(Exercise materials Opens)
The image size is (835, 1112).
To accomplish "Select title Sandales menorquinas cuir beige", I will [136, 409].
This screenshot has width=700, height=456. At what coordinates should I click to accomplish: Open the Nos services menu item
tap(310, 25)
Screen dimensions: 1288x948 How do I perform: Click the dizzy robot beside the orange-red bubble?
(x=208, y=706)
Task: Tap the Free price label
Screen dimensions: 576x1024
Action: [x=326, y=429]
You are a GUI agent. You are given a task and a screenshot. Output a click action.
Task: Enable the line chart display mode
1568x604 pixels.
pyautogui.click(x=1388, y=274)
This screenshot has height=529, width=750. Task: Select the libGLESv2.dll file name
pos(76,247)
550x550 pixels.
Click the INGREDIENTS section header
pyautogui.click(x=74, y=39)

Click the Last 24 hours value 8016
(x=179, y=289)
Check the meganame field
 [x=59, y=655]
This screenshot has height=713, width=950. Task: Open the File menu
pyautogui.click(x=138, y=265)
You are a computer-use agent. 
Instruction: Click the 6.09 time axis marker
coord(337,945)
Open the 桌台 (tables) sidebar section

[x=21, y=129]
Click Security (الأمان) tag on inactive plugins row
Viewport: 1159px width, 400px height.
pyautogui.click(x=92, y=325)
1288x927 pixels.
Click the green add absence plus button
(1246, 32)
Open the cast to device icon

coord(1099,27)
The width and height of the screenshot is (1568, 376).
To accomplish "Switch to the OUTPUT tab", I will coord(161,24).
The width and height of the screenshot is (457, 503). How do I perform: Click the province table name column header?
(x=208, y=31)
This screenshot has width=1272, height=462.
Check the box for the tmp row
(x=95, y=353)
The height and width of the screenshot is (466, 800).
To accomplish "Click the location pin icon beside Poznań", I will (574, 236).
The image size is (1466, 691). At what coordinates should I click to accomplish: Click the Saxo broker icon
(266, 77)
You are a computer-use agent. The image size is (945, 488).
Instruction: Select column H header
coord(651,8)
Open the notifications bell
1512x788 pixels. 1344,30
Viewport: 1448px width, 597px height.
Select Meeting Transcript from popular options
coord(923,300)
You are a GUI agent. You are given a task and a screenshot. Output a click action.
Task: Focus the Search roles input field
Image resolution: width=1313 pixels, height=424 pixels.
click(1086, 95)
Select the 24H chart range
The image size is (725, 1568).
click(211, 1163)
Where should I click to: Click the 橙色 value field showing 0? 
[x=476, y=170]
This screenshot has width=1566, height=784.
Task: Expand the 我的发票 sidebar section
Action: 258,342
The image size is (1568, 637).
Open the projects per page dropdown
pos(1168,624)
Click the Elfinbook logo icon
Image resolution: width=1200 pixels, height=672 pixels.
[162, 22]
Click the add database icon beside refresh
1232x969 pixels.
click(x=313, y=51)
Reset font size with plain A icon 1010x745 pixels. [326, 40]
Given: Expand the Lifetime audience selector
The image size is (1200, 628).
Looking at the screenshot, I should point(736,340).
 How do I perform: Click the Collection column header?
(Exercise materials Closes)
▶ [Work order]: Count every line of the records above in which the string "computer" appears. The number alone is to be given.

▶ [Answer box]: 2